"Now, the Guerrillas and other greywater advocates are taking their fight to state capitols and city halls. They want regulators to loosen plumbing codes that assume all wastewater flows straight to the sewer or septic tank. And they have a model for how to do it. Arizona now allows residents to install greywater systems without a permit, provided they use 400 gallons or fewer a day and meet certain performance standards. The city of Tucson has gone a step further. Last September, the city approved a regulation that, beginning in 2010, will require all new homes to include plumbing that enables greywater systems.
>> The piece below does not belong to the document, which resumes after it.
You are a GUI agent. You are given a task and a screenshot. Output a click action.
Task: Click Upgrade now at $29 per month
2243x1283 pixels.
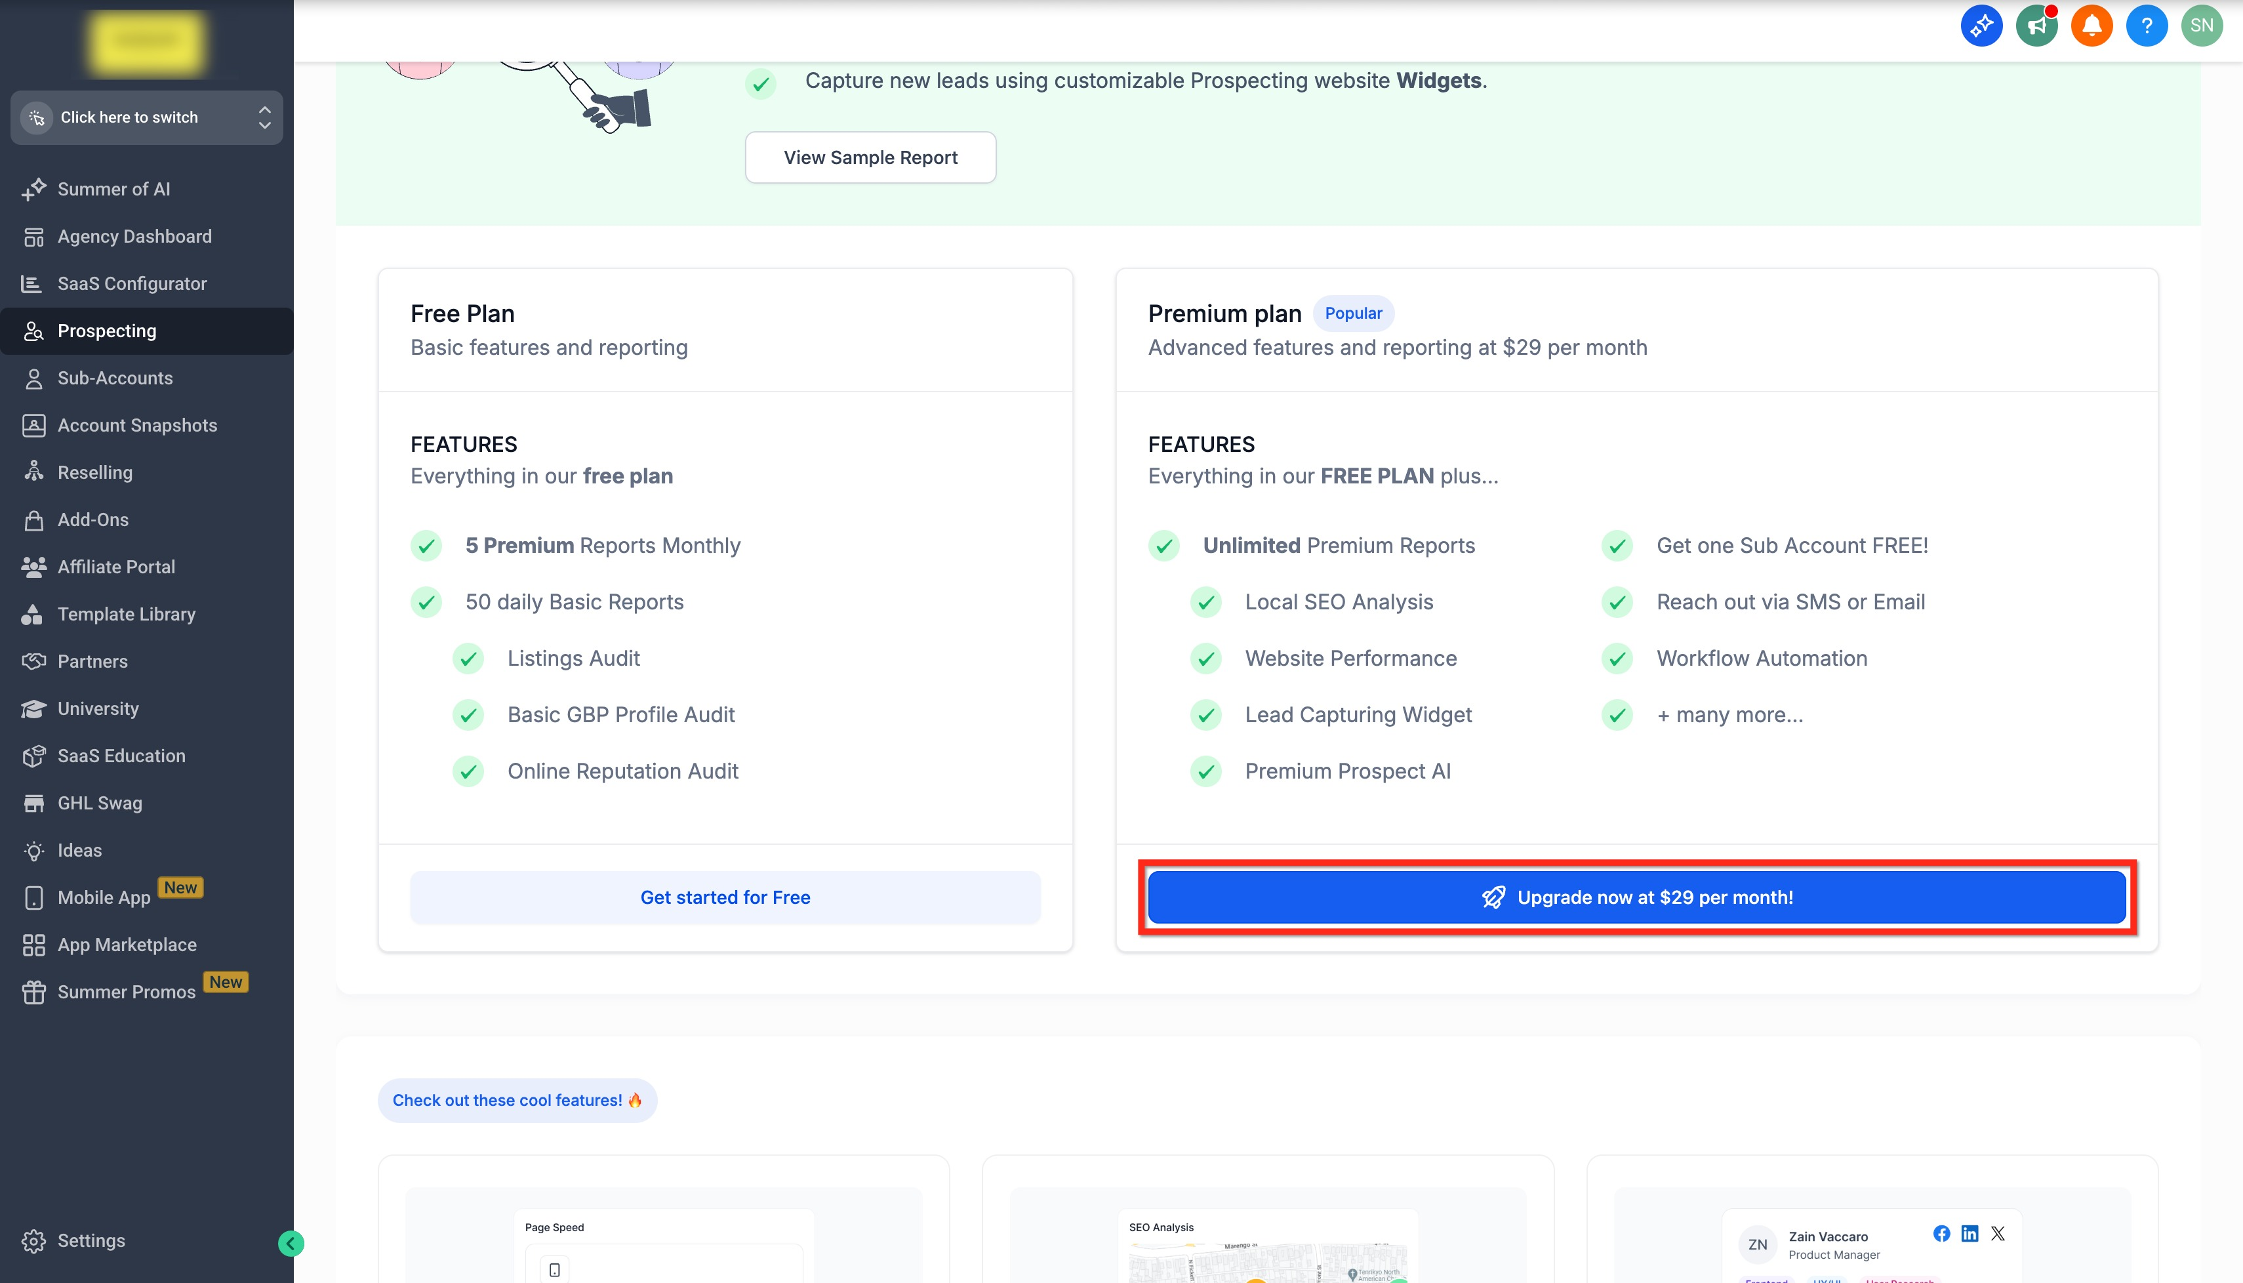pos(1637,897)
Similar laws are less likely in cold-weather climates where pipes freeze in the winter. But in the South and West, where populations are growing and water supplies tightening, increased household water reuse is a real possibility. New Mexico and Texas have approved laws similar to Arizona's. Now, California is looking at relaxing its rules, too. For greywater advocates, the change not only would legitimize plumbing work that thousands of people have done on the sly. It also would encourage others to install greywater systems-and make professional plumbers comfortable with taking jobs they otherwise can't touch without a permit.
An even bigger boost may be on its way in the next few years. The trade association that writes the Uniform Plumbing Code-a document that many states and localities defer to in their own codes-is looking at loosening rules for greywater and other alternative water sources."